Spoiler rating for this post: Medium.  I blabbed about a well known plot point of Suspicion, which I've mentioned a few times before.  We're going to dish on book vs movie for Rebecca, which means that we're going to tell all.  I put the spoiler talk between lines of 🚨🚨🚨 so that you can skip these sections if you don't want to know.


Saboteur (1942)

General plot summary and trivia

The story opens in an airplane factory is Los Angeles.  Barry and his friend Ken are heading to the cafeteria when they bump into another worker who they haven't seen before.  The man drops some paperwork that he is carrying, and Barry sees an envelope just long enough to see that the man's name is Frye.  Barry and Ken apologize and help pick up the papers, but Frye gets a 'tude and takes off.  Barry sees a $100 bill on the ground, and finds Frye to return it to him.  Frye continues with the 'tude.

All of a sudden a fire breaks out, and Barry, Ken, and Frye rush to the scene.  Frye hands Barry a fire extinguisher, but Ken grabs it and runs into the blaze and all at once the the fire becomes much worse and we see Ken go up in flames.
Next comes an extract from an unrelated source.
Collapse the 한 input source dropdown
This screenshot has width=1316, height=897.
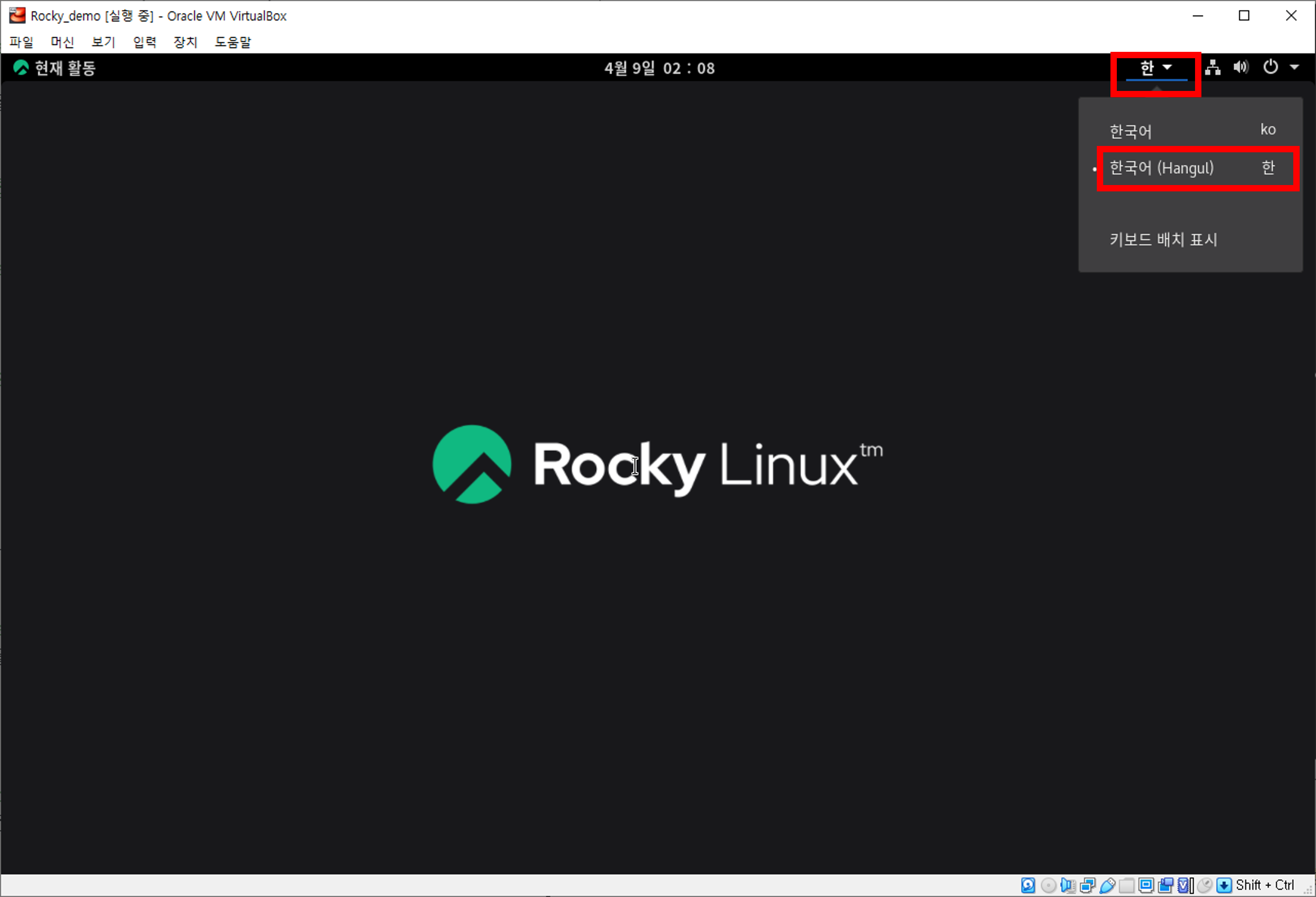[1156, 68]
Barry is questioned afterwards, and is told that there is no employee at the plant named Frye.  The fire became worse because the extinguisher was filled with gasoline, and although no one saw Frye give Ken the extinguisher, everyone saw Barry pass it to Ken.  In one instant Barry goes from grief stricken friend to being accused of being the Worst Human Being Ever.

Barry's only hope is to find Frye, and he is able to remember the address on the envelope that he saw.  He starts off on his quest, and there is never a dull moment.  Hitchhiking, handcuffs, the circus, a blonde, a cross country trip to New York, and a memorable visit to the Status of Liberty ensue.

Let's take a look!




What I think of the movie
  • Before: Good memories
  • After: I really really like it, very close to a love with a few caveats.
I've seen Saboteur a few times, but I wasn't as familiar with it as some of the other Hitchcock movies.  The opening of the movie really packs a punch: we get to hang out with Barry and Ken long enough to like them, so when Ken dies, it feels like we've lost a friend.  The crime becomes very personal to us, so when Barry gets accused, we feel for him and we're firmly on his side.
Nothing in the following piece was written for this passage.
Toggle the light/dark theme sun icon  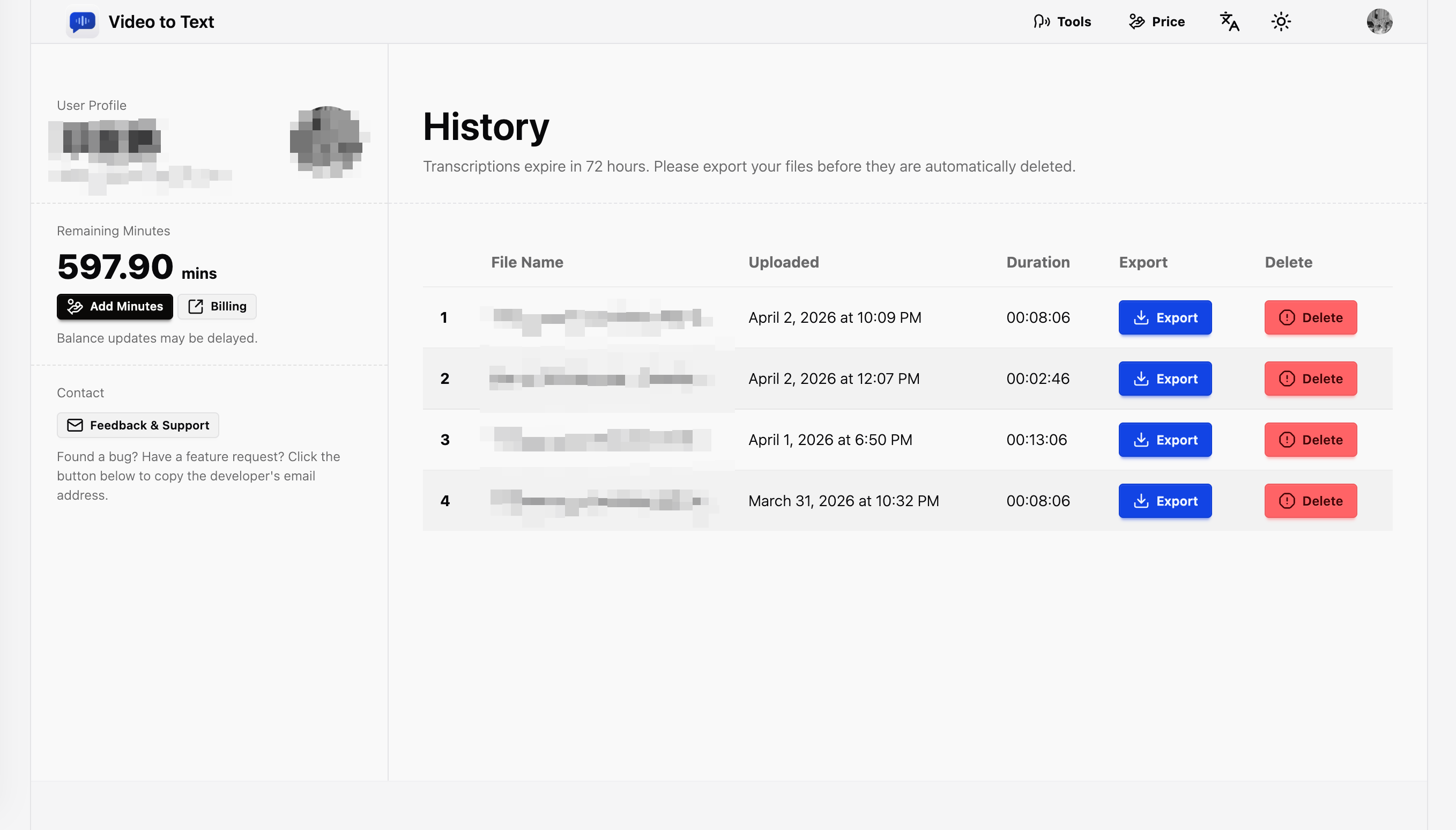(x=1281, y=21)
From there, my next thought was "wait a minute, I've seen this movie before."  Let's review the plot: a good looking man is accused of murder so he goes on the run to find a mysterious man who can clear his name, he meets a blonde, the chase takes him across the country, and the climax takes place on a national landmark.

Hitchcock you sly dog!  Saboteur is an early draft of North by Northwest!  The story also has a lot in common with The 39 Steps, so it is all things that we've seen before and will see again.  But just because everything was familiar didn't make it any less good.

Here are the caveats that I'm less thrilled about:
  • There is a brazen lift from The Bride of Frankenstein.  In BOF, the monster is on the run and takes refuge in a cabin with a blind man, who "sees" the human side and not the monster.  In Saboteur, Barry is handcuffed and goes on the run, and no one will help him because the handcuffs are a giveaway that he's wanted by the police.  He finds refuge in a cabin with a blind man who doesn't know that he's handcuffed.  I don't mind Hitchcock copying himself, but it makes me raise my eyebrows to see him rework someone else's material.
  • The other caveat is a product of the movie's time.  The action stops every once in a while for long rambling speeches about patriotism.
It's not a good or a bad thing, but the way that the war is or isn't discussed is interesting.  We're watching a 1942 movie in 2025, so we fill in the blank that it's early WWII and that the bad guys are German.  However the movie never tells us this.  The late 1930's to December 7, 1941 was an awkward time for current events in movies.  We weren't at war yet and American movies needed to make box office world wide, so the norm was to pretend that everything was fine and to say nothing that would prevent a movie from being released and making money in other countries.  One of the bad guys in Saboteur has a German accent, but the country is never mentioned.  Who are the people behind the sabotage?  They are referred to as Fifth Columnists.  There is one line in a hitchhiking scene where someone asks Barry why he's not in the army, but that's the only direct war reference that I caught.

Is there a MacGuffin? Frye is the MacGuffin.  The character is a complete blank slate.  We never get to learn anything about him at all, which makes him all the more chilling.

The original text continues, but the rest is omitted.